Is there anything that can make you feel more ridiculous, or emotionally seared, than a full-throttle crush that goes off the rails? And that’s usually what happens. I worried that Kyle might be as vulnerable as I had been.

I was totally unequipped to handle high school crushes, meaning I had a very, very hard time playing it cool. And I fell for all the wrong guys. The kind of guy who steps on your heart and twists his heel as he turns to leave.

My girlfriends discreetly played for hunks with varsity letter jackets. These girls could coolly walk down hallways, eyes straight ahead, while chatting with a friend and hugging their books to their chests, knowing, with absolute certainty, the guys would turn around to check them out.

When my love interest, Brian, came into view, I felt weak and flushed. If he glanced at me, I would beam at him like some romantic rube. He was a loner, who wore black leather jackets and biker boots, slicked his hair back and smoked cigarettes. A dark-haired James Dean type with a killer crooked smile.
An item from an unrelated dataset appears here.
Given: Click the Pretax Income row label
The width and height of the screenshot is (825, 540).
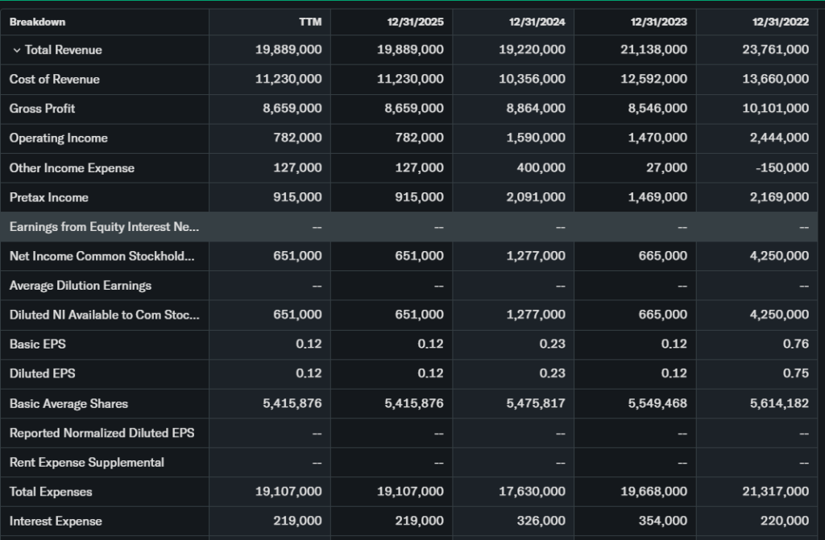Looking at the screenshot, I should click(48, 197).
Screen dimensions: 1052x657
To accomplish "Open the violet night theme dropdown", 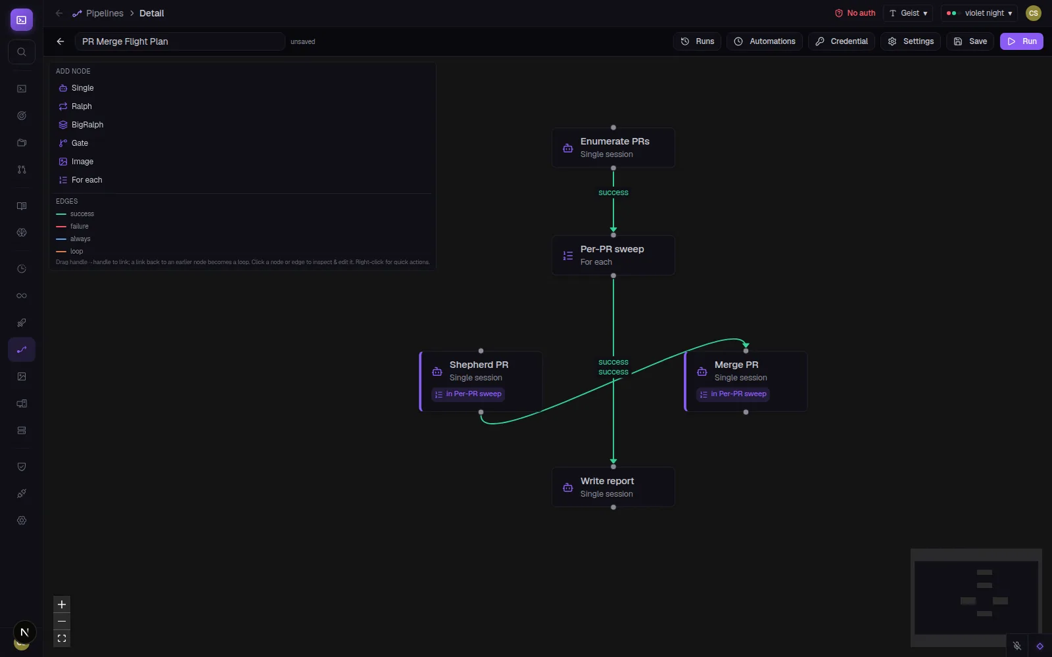I will click(979, 13).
He was a “greaser,” and I was a goner.

We didn’t mingle much at school, but we boarded horses on the same farm. On horseback, we tore through the countryside. We listened to music in the barn where he taught me to blow smoke rings. A few times, when we both got real quiet, he kissed me. I was delirious when he swooped me up in his arms when the song, “Wild Thing,”
came on the radio.

Then, he disappeared without saying a word. One day he was in school and the next day he wasn’t. His horse was gone, too. I waited dumbly with a dull, throbbing pain in my throat for him to come back, to call me. And, of course, he never did.

Whenever I hear “Wild Thing” on the radio, I feel just a little bit more alive, and I swear I can smell freshly cut hay and his Brut cologne.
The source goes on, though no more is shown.